- The Washington Times - Tuesday, April 25, 2000

Seattle Determinism: a relatively new means of predicting the future. Basically, it holds that whatever happens in Seattle will be headed your way soon enough. Software, coffee, e-commerce, WTO riots, and now … postmodern conservatism. In one of the most liberal, unchurched, and Beltway-unimpressed parts of the country, conservatism's next iteration is forming.

And it's a splendid example of a virtue the Founding Fathers called prudence: the ability and willingness to apply general principles to specific situations.

But before getting into principles, parameters, and prophecies, a brief sketch of conservatism's present disarray, as it appears to We Happy Few (Very Few) out here.

It's dying. It's going the way Latin went: busting up into mutually incomprehensible dialects. From here, we tend to view the Republican Party as merely one-half of a permanent establishment, not to say racket, known as the Republocrats or, if you prefer, the Demolicans. Reaganism expired when Steve Forbes beat feet back to New Jersey. From here, the Beltway Commentariat also shows two halves. Talking Heads is Talking Heads. Do we really care that much who explains to us how we're being spun?

Not hardly.

Then there's the cliques and crowds we view from afar. The America's Purpose crowd; the Stop the Planet I Want to Get Off crowd; the remnants of the Religious Right; the sundry whiners and moaners about this, that, and the other … from here, it all seems so dull, flat, weary, stale, repetitive, redundant, and repetitious.

Conservatism out here coalesces around disgust with what passes for conservatism elsewhere, especially Washington. It coalesces around a few local personalities and issues. But there's also an interesting new buzz in Seattle, the vaguest start of an intellectual melding of sorts. It begins with a simple yet (for conservatives) elusive realization. Whatever its horrors, the left ain't entirely wrong. It didn't reach its present heights and depths because everything in America was copacetic. In some ways, it's far better attuned to reality "21st century reality" than the putative competition. And let us never forget: Even a broken clock is right twice a day.

And postmodern conservatism is starting to emerge from a melding, still not quite conscious, of enduring conservative principles and leftward sensibilities which capture the age now upon us. The principles are relatively easy to enumerate: primacy of the individual over and against both the state and the group; limited at least less than unlimited government; a preference for civil society and its works; free exchange of goods and ideas. And personal liberties exercised with civility and tolerance.

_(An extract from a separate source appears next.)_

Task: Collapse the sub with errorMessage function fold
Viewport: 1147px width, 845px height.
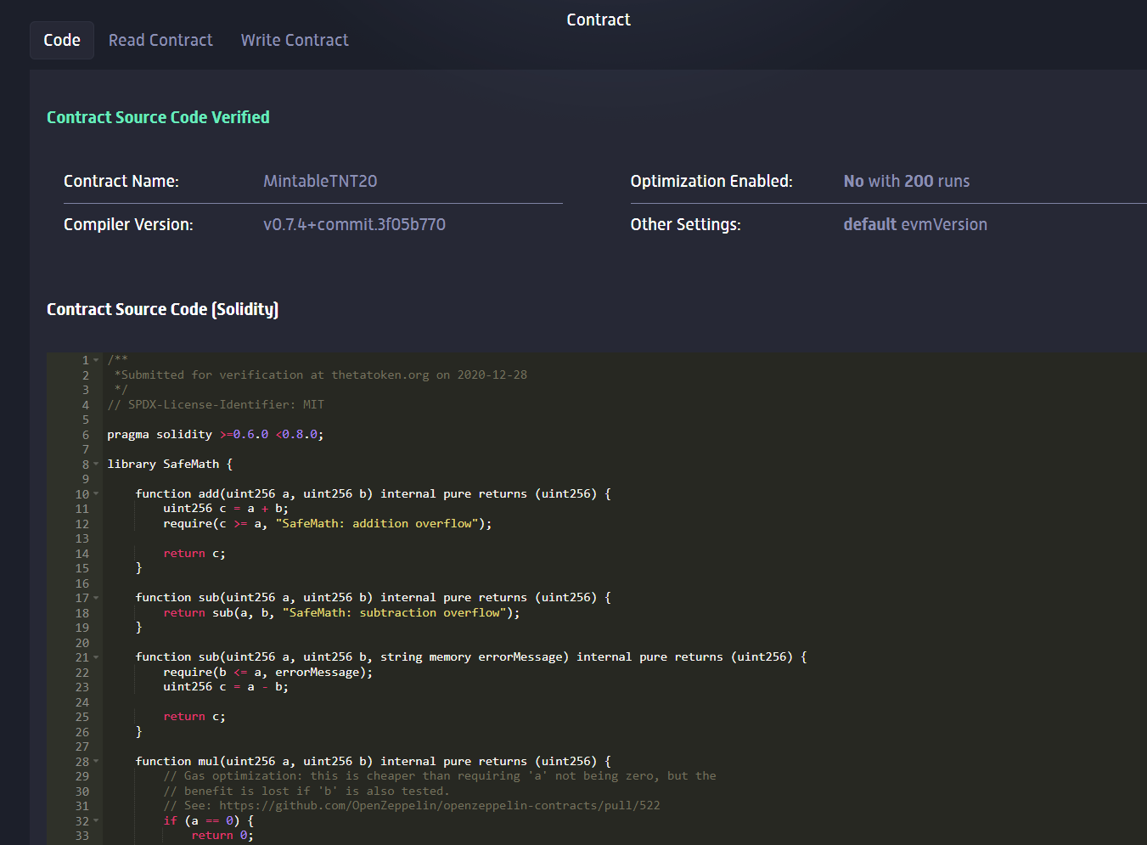Action: (96, 657)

A leftward sensibility, as it blends into postmodern conservatism, is harder to define. Perhaps it might go something like this:

The Age of the Wars of Ideology is over. Its ending coincided with a Culture War at home. The Culture War is also over, with a winner that was not conservatism. The Wars of Ideology were about political and economic organization, practical matters with immense moral aspects. The Culture War was a clash of virtue quests, essentially moral issues with immense practical implications and consequences. Conservatism failed because it never developed its principles in a manner relevant to the age now upon us, preferring instead to mutter its self-evident truths, step back, and wait for the miracles that never happened.

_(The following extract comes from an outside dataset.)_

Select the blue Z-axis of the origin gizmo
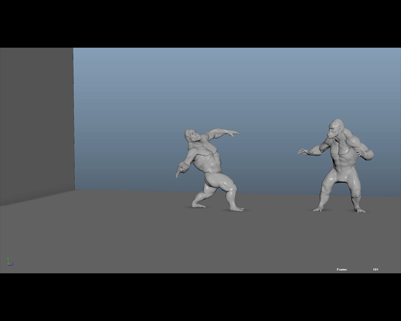 11,265
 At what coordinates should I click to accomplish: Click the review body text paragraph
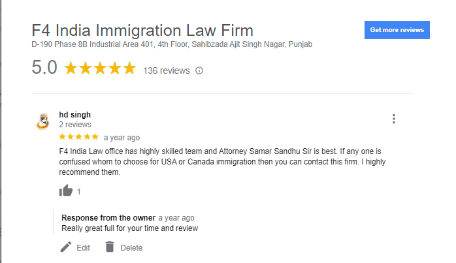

Conservatism failed also because it insisted on viewing the Culture War in Manichean terms; emotionally satisfying perhaps, but also grievously wrong. It missed the virtue quest of the other side, the bumbling, often vicious, often destructive attempt to get at a single question: What does it mean to be human … and more fully human … in the world as it is now? And this single question What does it mean to be human? will be as central to the 21st century as ideology was to the 20th. It's already everywhere, from traditional life issues such as abortion and euthanasia to human rights, trade practices, limitations on national sovereignty, even decisions concerning which countries we succor and which we bomb. The answers will be worked out in a conflict I've come to call the Wars of the Ways. Will human life and freedom be advanced and expanded, or restricted and confined?

In this conflict, everything about being human and more fully human will be subject to question, to attack, to validation and revalidation.

And neither left nor right, as presently constituted, holds a monopoly on either virtue or error.

Yes, conservatism believes in the primacy of the individual … or of just those individuals of whom conservatism approves? Yes, conservatism believes in limited government … and the law forbids both rich and poor to sleep in the streets. Yes, conservatism believes in free trade … but does it not matter how your Nikes get made, or that ecology transcends national borders? Yes, conservatism believes in liberty … but we're irrevocably embarked on an experiment to determine if a nation can live without a dominant, normative culture.

What kinds of liberty, now? Ike got it right. You can't face the future by marching backwards into the past. Conservatism must go postmodern. And it's starting to happen in Seattle, a thoroughly postmodern place, wealthy and productive, tolerant and civil and diverse … and not that easily dismissed.

Philip Gold is president of Aretia, a postmodern conservative think tank.